本题材料:
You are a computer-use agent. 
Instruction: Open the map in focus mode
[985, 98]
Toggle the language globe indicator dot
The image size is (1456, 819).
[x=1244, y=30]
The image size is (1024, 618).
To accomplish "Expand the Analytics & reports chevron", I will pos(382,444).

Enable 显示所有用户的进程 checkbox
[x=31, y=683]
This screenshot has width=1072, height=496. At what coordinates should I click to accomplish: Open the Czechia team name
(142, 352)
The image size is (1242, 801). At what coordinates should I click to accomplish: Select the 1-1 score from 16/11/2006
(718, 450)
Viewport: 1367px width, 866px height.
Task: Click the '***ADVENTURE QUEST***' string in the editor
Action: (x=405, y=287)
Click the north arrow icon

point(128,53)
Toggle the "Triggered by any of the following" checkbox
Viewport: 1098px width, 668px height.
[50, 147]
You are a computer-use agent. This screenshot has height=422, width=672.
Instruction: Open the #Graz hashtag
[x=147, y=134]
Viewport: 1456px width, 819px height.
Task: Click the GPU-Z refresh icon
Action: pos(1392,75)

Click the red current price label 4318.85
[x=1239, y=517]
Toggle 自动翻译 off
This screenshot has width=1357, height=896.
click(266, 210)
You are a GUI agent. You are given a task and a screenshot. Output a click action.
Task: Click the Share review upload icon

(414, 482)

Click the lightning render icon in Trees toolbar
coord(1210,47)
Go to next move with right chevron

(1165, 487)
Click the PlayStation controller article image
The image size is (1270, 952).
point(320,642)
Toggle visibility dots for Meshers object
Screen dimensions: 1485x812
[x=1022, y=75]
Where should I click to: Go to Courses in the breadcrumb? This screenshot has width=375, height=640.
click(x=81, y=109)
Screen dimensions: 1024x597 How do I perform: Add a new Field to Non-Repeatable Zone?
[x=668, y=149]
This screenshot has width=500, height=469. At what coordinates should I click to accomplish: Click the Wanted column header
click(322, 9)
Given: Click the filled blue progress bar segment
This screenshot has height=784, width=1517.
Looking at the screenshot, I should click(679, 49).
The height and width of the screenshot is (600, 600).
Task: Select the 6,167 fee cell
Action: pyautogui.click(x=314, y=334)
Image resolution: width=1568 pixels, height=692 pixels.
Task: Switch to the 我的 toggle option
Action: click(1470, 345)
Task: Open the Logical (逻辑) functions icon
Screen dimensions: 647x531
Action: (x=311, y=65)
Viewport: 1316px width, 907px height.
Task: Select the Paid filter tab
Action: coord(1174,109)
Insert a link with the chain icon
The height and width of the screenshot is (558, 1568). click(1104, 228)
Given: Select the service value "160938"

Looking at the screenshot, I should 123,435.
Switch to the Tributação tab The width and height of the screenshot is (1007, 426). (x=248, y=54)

练习目标: 把上面的全部数据逐行原样抄写一遍，不作任何改动。

完整回答:
You are a computer-use agent. 
Instruction: Open the map in focus mode
[985, 98]
Toggle the language globe indicator dot
The image size is (1456, 819).
[x=1244, y=30]
The image size is (1024, 618).
To accomplish "Expand the Analytics & reports chevron", I will pos(382,444).

Enable 显示所有用户的进程 checkbox
[x=31, y=683]
This screenshot has width=1072, height=496. At what coordinates should I click to accomplish: Open the Czechia team name
(142, 352)
The image size is (1242, 801). At what coordinates should I click to accomplish: Select the 1-1 score from 16/11/2006
(718, 450)
Viewport: 1367px width, 866px height.
Task: Click the '***ADVENTURE QUEST***' string in the editor
Action: (x=405, y=287)
Click the north arrow icon

point(128,53)
Toggle the "Triggered by any of the following" checkbox
Viewport: 1098px width, 668px height.
[50, 147]
You are a computer-use agent. This screenshot has height=422, width=672.
Instruction: Open the #Graz hashtag
[x=147, y=134]
Viewport: 1456px width, 819px height.
Task: Click the GPU-Z refresh icon
Action: pos(1392,75)

Click the red current price label 4318.85
[x=1239, y=517]
Toggle 自动翻译 off
This screenshot has width=1357, height=896.
click(266, 210)
You are a GUI agent. You are given a task and a screenshot. Output a click action.
Task: Click the Share review upload icon

(414, 482)

Click the lightning render icon in Trees toolbar
coord(1210,47)
Go to next move with right chevron

(1165, 487)
Click the PlayStation controller article image
The image size is (1270, 952).
point(320,642)
Toggle visibility dots for Meshers object
Screen dimensions: 1485x812
[x=1022, y=75]
Where should I click to: Go to Courses in the breadcrumb? This screenshot has width=375, height=640.
click(x=81, y=109)
Screen dimensions: 1024x597 How do I perform: Add a new Field to Non-Repeatable Zone?
[x=668, y=149]
This screenshot has width=500, height=469. At what coordinates should I click to accomplish: Click the Wanted column header
click(322, 9)
Given: Click the filled blue progress bar segment
This screenshot has height=784, width=1517.
Looking at the screenshot, I should click(679, 49).
The height and width of the screenshot is (600, 600).
Task: Select the 6,167 fee cell
Action: pyautogui.click(x=314, y=334)
Image resolution: width=1568 pixels, height=692 pixels.
Task: Switch to the 我的 toggle option
Action: click(1470, 345)
Task: Open the Logical (逻辑) functions icon
Screen dimensions: 647x531
Action: (x=311, y=65)
Viewport: 1316px width, 907px height.
Task: Select the Paid filter tab
Action: coord(1174,109)
Insert a link with the chain icon
The height and width of the screenshot is (558, 1568). click(1104, 228)
Given: Select the service value "160938"

Looking at the screenshot, I should 123,435.
Switch to the Tributação tab The width and height of the screenshot is (1007, 426). (x=248, y=54)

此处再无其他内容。